## WORK REQUIRED
Copy exactly the lines of the data below that run from the line holding "Task: Open settings gear in form header" through the line holding "Click the word Mustafakemalpaşa in tweet", both ends included.

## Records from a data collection
-----

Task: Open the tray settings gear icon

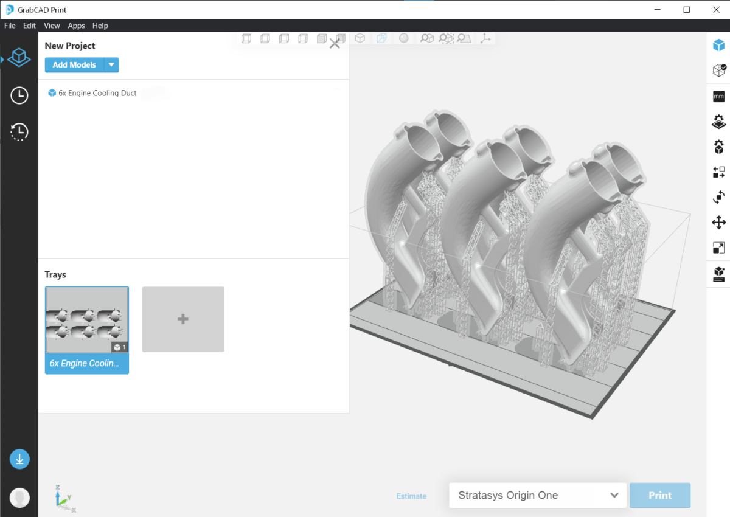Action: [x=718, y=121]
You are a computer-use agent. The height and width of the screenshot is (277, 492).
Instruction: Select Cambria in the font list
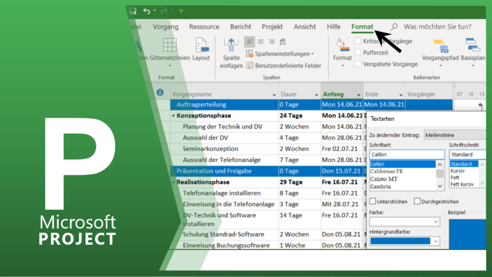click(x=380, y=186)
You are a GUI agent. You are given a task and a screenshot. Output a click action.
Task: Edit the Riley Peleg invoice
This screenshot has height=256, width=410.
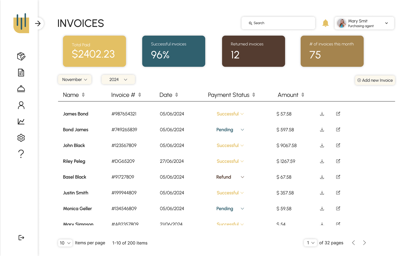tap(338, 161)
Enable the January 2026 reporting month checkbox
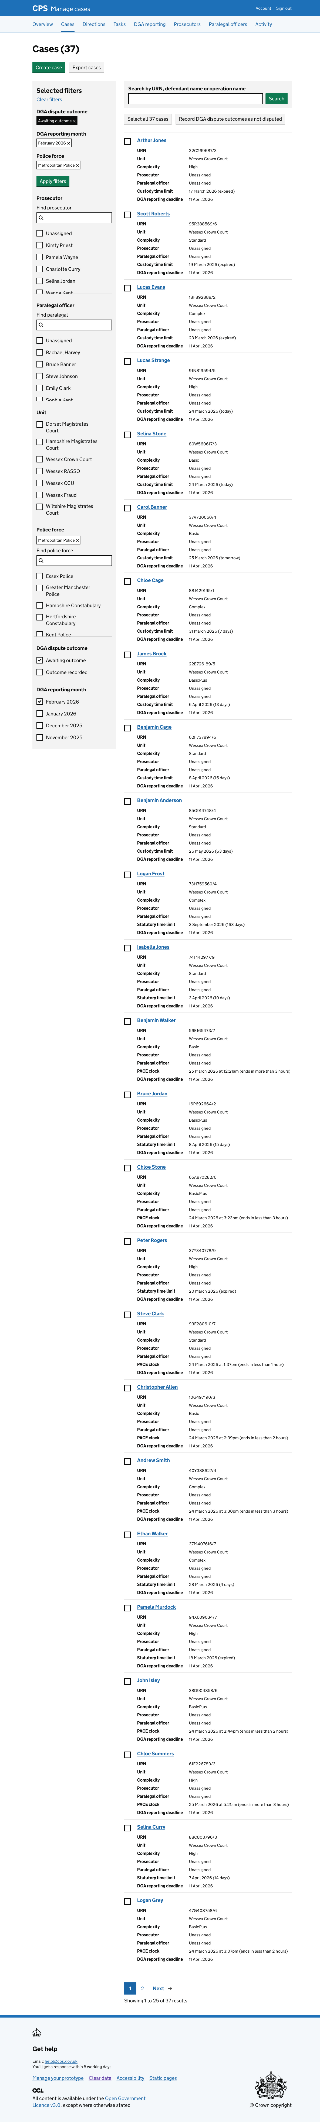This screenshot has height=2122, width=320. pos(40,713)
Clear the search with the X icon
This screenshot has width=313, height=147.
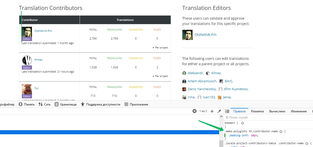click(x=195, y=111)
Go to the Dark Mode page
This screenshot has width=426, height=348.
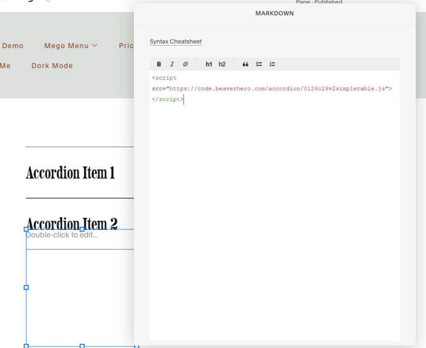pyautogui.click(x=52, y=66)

-----

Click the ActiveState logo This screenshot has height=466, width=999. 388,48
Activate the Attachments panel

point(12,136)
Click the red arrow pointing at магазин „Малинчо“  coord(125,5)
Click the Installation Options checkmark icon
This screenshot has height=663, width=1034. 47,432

-----

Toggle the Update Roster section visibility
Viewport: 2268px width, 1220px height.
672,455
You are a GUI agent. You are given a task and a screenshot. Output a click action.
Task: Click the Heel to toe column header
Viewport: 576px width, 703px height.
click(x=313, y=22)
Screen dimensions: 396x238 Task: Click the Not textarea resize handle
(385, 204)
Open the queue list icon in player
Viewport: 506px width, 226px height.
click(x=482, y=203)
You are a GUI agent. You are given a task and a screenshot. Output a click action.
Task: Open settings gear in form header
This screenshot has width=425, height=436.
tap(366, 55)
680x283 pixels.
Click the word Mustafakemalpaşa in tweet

-----

## RESULT FOR THIS EXERCISE
Task: Open settings gear in form header
This screenshot has width=425, height=436.
tap(366, 55)
680x283 pixels.
Click the word Mustafakemalpaşa in tweet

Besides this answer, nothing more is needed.